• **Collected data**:
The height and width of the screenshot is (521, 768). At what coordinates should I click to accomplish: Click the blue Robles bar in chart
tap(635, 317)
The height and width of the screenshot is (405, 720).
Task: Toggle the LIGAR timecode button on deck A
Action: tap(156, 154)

• **WHAT NEEDS TO BE DONE**: Would you retype all of the lines shown above, exactly as given?

• **THE ANSWER**:
The height and width of the screenshot is (521, 768). At what coordinates should I click to accomplish: Click the blue Robles bar in chart
tap(635, 317)
The height and width of the screenshot is (405, 720).
Task: Toggle the LIGAR timecode button on deck A
Action: tap(156, 154)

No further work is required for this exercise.